New adaptation of the Iliad onto TV in the form of a miniseries, produced by the BBC, Netflix...
>https://en.wikipedia.org/wiki/Troy:_Fall_of_a_City
Except that it isn't.
>Troy: Fall of a City is an upcoming miniseries based on the Trojan War and the love affair between Paris and Helen
Can we just have one fucking adaptation of the actual Iliad? I would bet money that even on this board, most people are completely unaware that Homer did not write about the fall of Troy, Helen living in Sparta, Achilles's death, etc.
The whole point of the poem is the messages that Homer gives to the reader: the lack of glory in war, and the importance of being able to feel empathy, to name a few.
>Achilles is played by an African
Why virtue signal? Why not just have the whole cast be Mediterranean in appearance? There is a lost epic about Memnon of Aethiopia fighting with his army in the Trojan war, and even Homer makes reference to Abyssinians fighting in it.
Can't we just have one faithful adaptation of the Iliad?
Rant over
>Have the most irredeemable violent asshole in the whole book played by a Black person
Who wants to bet they'll relegate the gods too.
>>2657139
>lack of glory in war
Which if why we glorify Achilles to this day? He chose glory over a boring farm life.
>>2657173
Yeah, and he eventually dies.
When Odysseus meets Achilles in Hades, Odysseus asks Achilles what it feels like to be the most glorious among the dead, Achilles says he would rather be the lowest servant than first among the dead.

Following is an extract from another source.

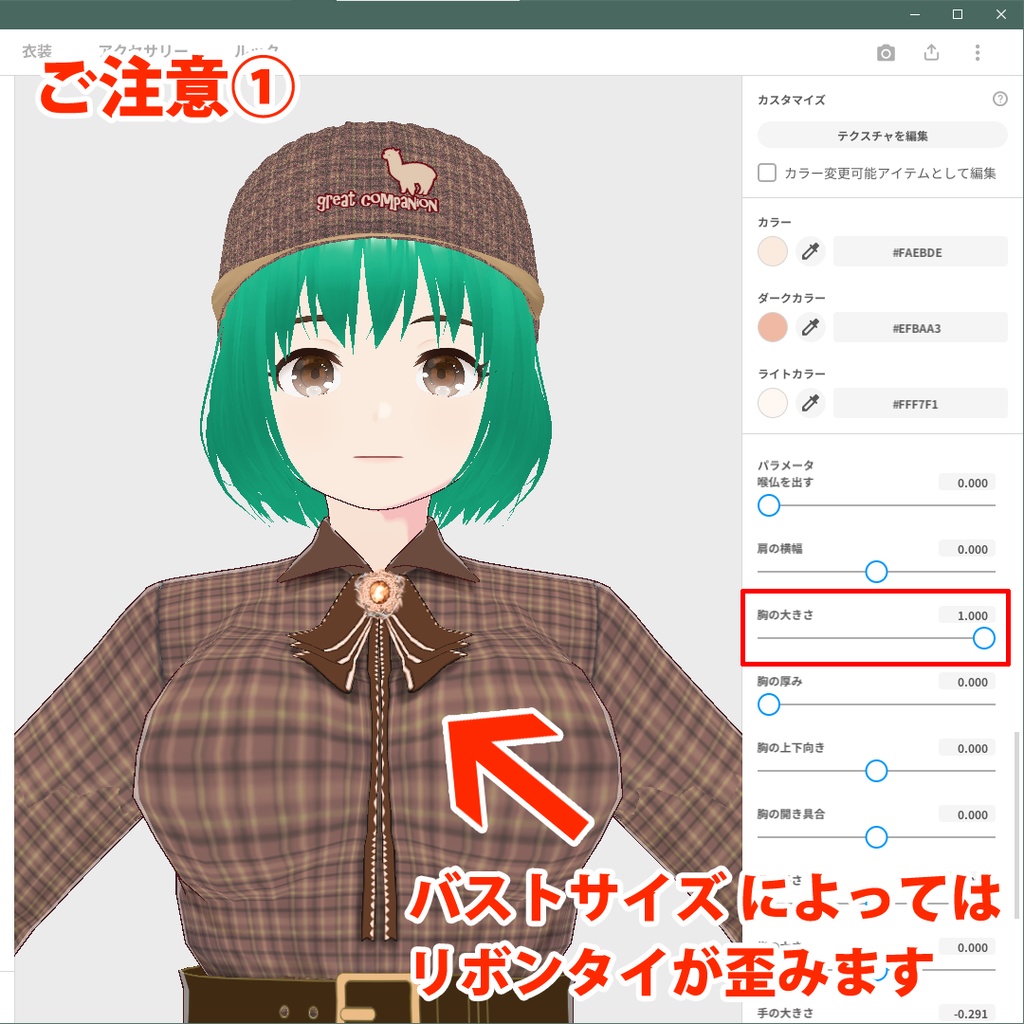1024x1024 pixels.
Task: Open the ダークカラー color swatch
Action: click(x=771, y=327)
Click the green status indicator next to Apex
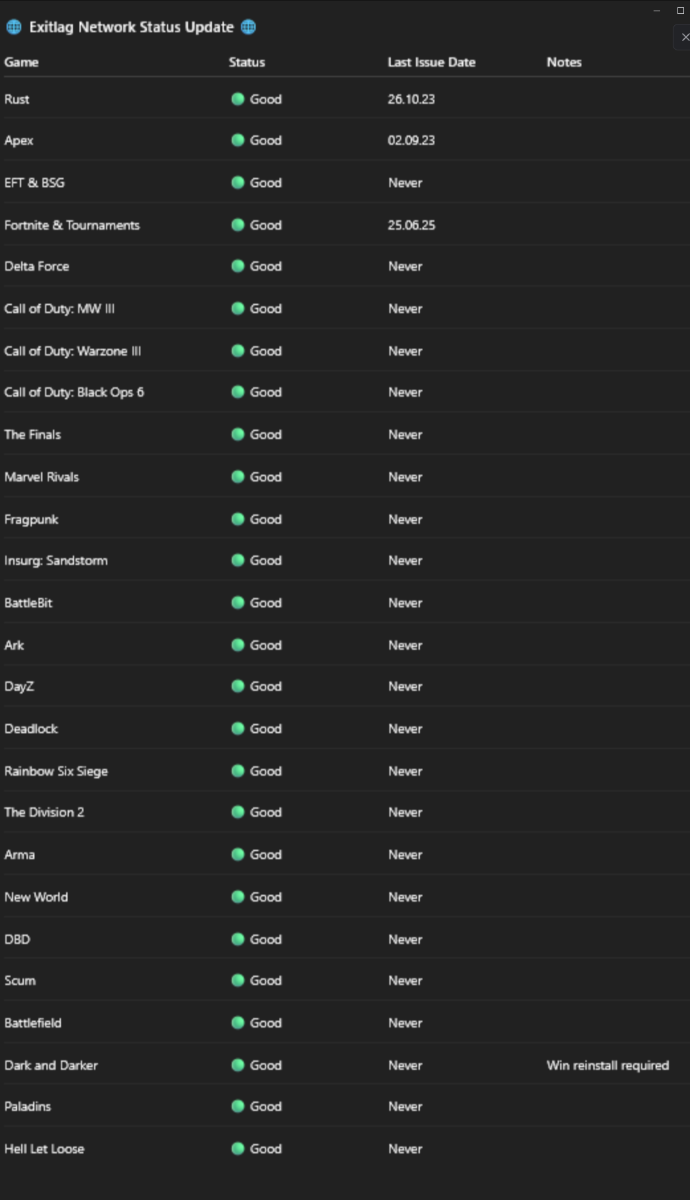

Achilles made the wrong choice.
>>2657163
>Have the most irredeemable violent asshole in the whole book played by a Black person
Zeus?
>>2657198
The war was FATED to happen, and you cannot fight Fate.
>>2657194
And he was also happy to hear his son gaining his own reputation as a glorious warrior.
Achilles might have preferred a comfortable life but he accepted the fate of glory.
>>2657202
Zeus is the one controlling fate
>>2657173
>Making it this obvious that you have not read the Iliad
see
Achilles is portrayed by Homer as being pathetic, babyish, cruel, etc. Hector is almost his antithesis. When Achilles kills Hector, he ignores every code of honour imaginable and mutilates the latter's body. He inserts hooks through the Achilles tendon (deliberately ironic from Homer), attaching the hooks to his chariot, and drags Hector around the city walls many times.

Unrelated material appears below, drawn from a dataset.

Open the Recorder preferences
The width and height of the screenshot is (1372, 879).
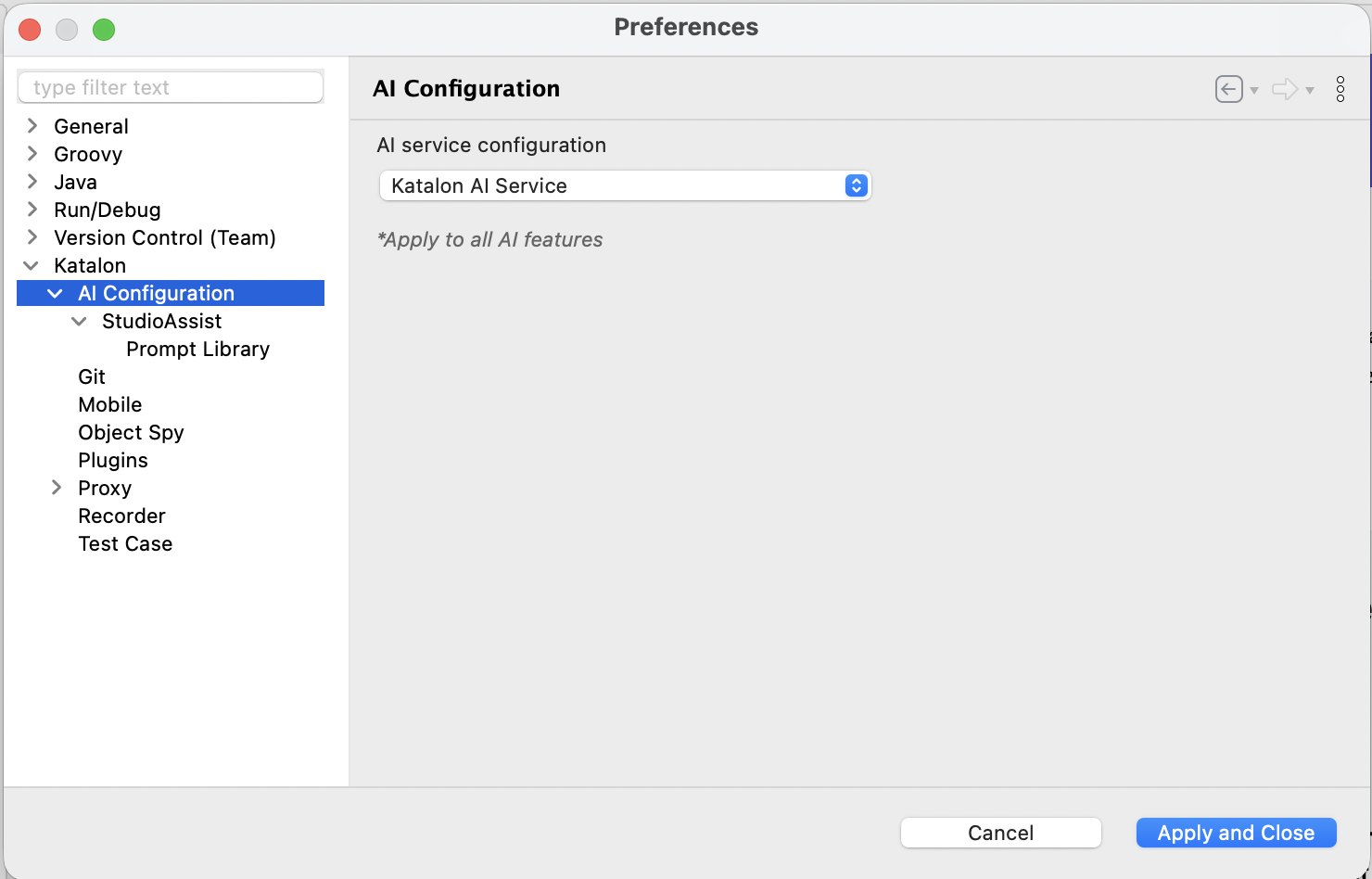[121, 516]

Homer was making a serious point through showing the warriors as being obsessed with gaining Kleos and Aristeia through fighting, despite how horrible war is.

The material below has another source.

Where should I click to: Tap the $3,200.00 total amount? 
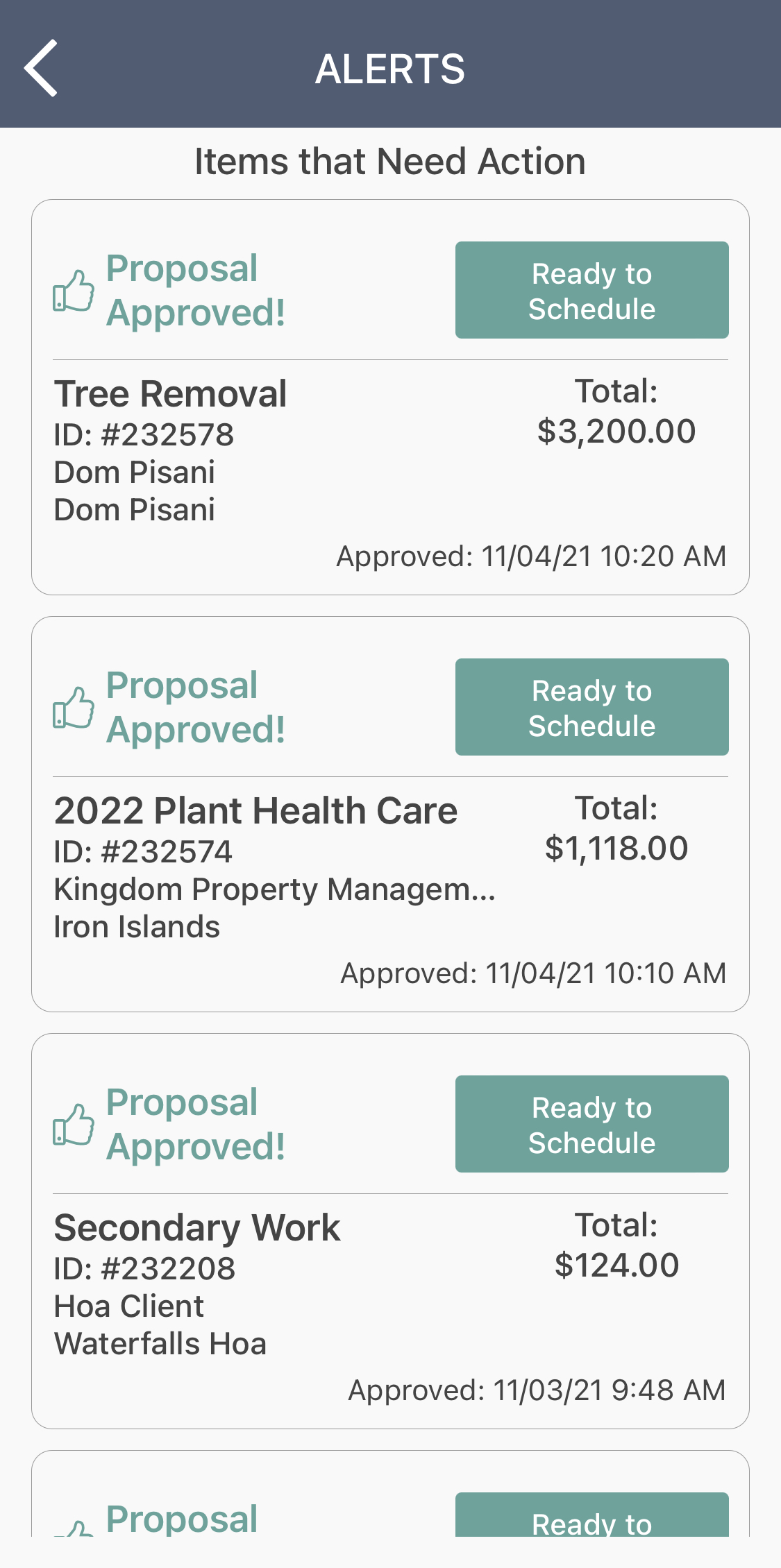tap(616, 432)
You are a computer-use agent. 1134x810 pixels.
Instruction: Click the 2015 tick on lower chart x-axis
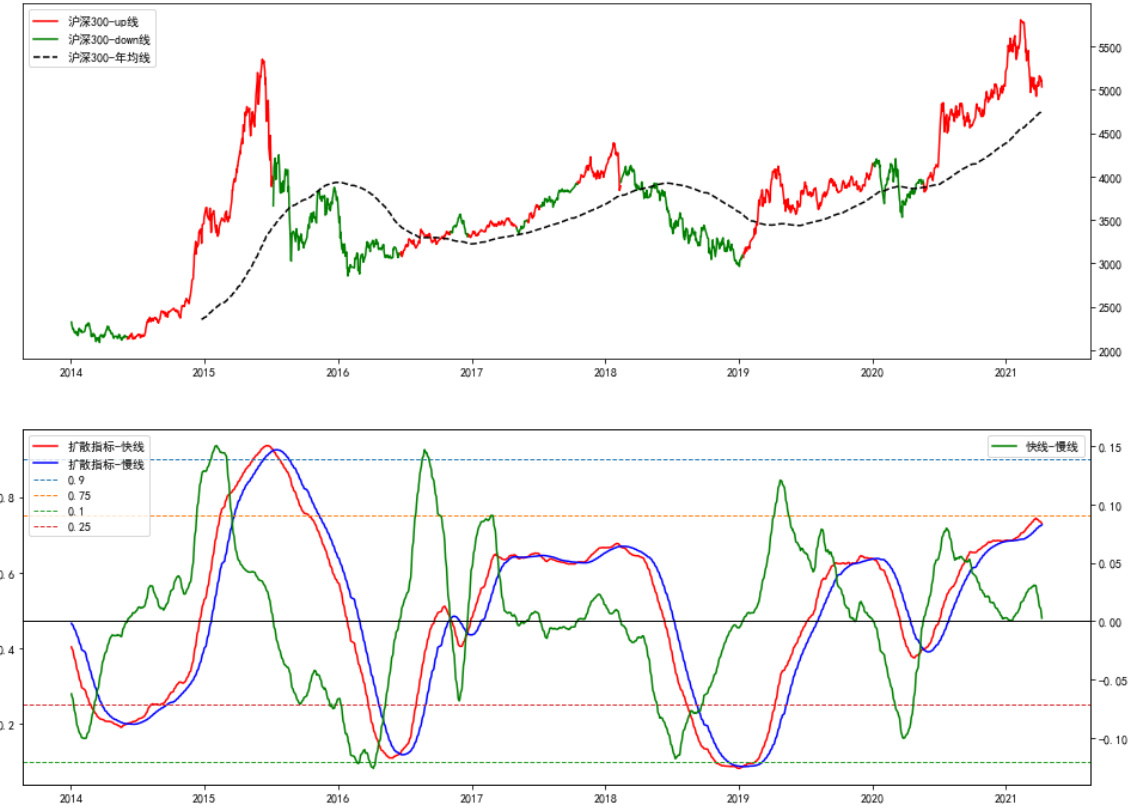pyautogui.click(x=204, y=800)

Everytime someone dies, Homer writes how "darkness engulfed their eyes", and whatever level of prestige a certain warrior was, they also "fall down into the dust" after suffering a gory death.
>>2657202
Actually, the text of the Iliad implies that you can, albeit with extreme diffuclty. When Patrokles takes command of the Myrmadons and leads them into battle, the Gods hasten to the defense of the city, because they are needed to preserve fate, that the city isn't supposed to fall yet; with the implication that if the Gods weren't holding things together with sticky tape, it would have and fate be damned.
>>2657198
>>2657222
Not him, but in regards to
>Achilles is portrayed by Homer as being pathetic, babyish, cruel, etc. Hector is almost his antithesis.
I would raise 2 points.
A) Achilles does grow out of it by the very end, or at least seems to. His conversation with Priam indicates that he's matured, a lot, when he realized that all the defacing of Hektor and whatnot isn't actually making him happy.
B) I'm not sure about the antithesis thing. I think it's very, very important to Homer and would have been to a contemporary audience that after Patrokles takes Achilles's armor and leads the Myrmadons to his death, that Hektor takes the armor and wears it. Patrokles goes from being the avatar of Achilles and then Hektor 'steals' the identity, and Achilles is coming to reclaim it, which isn't exactly an antithesis.
>>2657222
Thanks for your own interpretation but I don't think it really fits in with what the ancient greeks thought.